Development of Human Exposure and ToxicityFactor Distributions Using Maximum-Entropy Inference.* Robert C. Lee and William E Wright, Golder Associates, 4104 148th Ave. NE, Redmond, WA 98052
The need for a subjective probability assessment procedure exists in the field of stochastic health risk assessment to allow development of input variable distributions. A method based on maximum-entropy inference is proposed and demonstrated for development of exposure and toxicity-factor distributions. This method has been used in the fields of information theory, decision analysis, and engineering; but its application to the field of health risk assessment is novel.
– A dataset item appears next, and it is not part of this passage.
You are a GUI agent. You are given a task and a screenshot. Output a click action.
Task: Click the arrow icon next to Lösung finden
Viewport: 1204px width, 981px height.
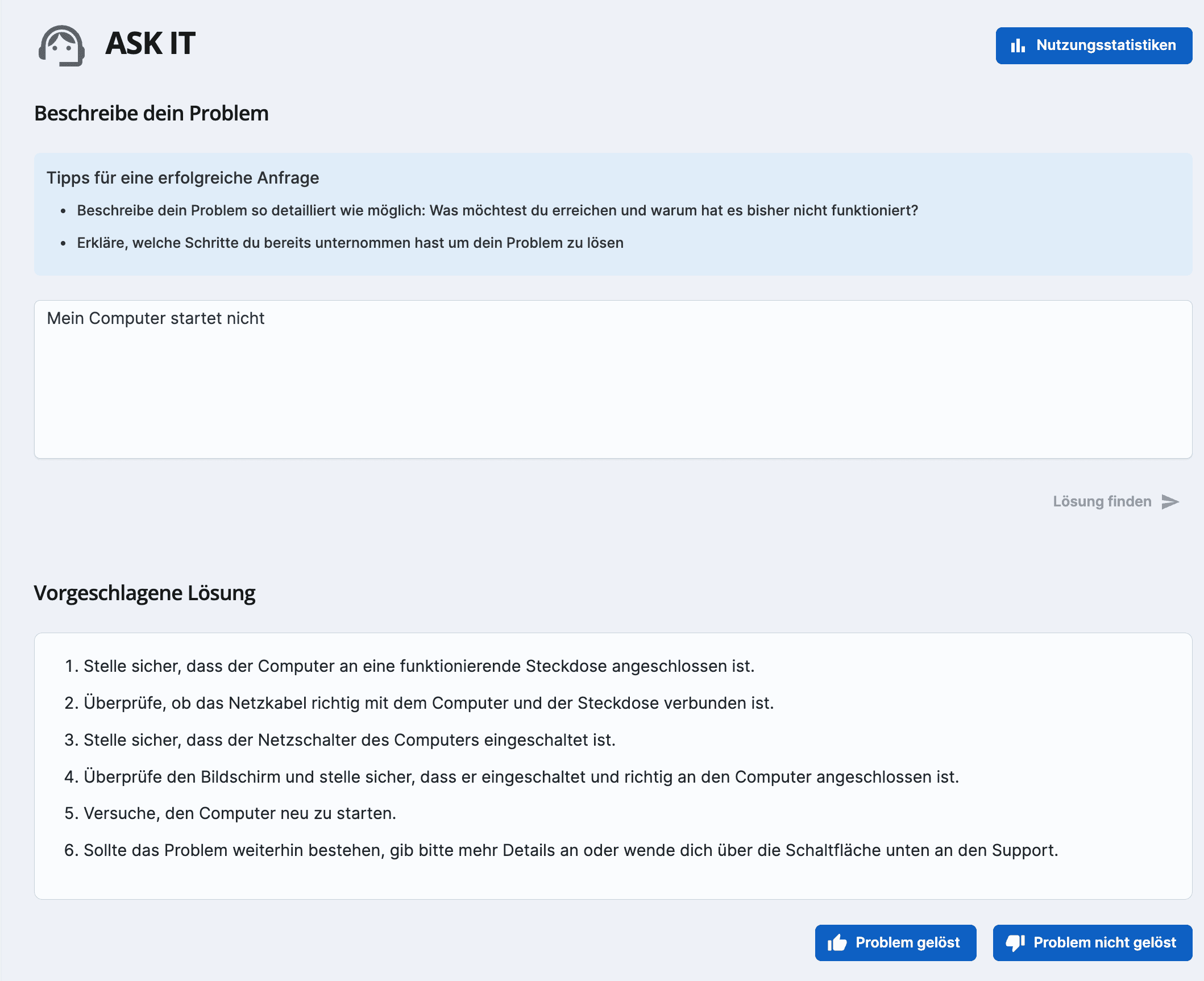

Distributions developed using this method maximize uncertainty given limited informational constraints, such as upper and lower bounds, means, and/or quantiles. Thus, risk estimates resulting from stochastic models incorporating such distributions are likely to incorporate the full range of possibilities, and decisions based on upper percentiles are likely to be conservative. Maximum-entropy inference avoids or reduces the potential problems of uncertainty underestimation, bias, undocumented assumptions, credibility, and expense that are associated with other subjective probability assessment techniques. Distributional solutions which maximize uncertainty are derived for exposure variables, as well as for slope factor and reference dose distributions based on information in EPA's Integrated Risk Information System.
*Work funded by Monsanto Corporation and Golder Associates, Inc.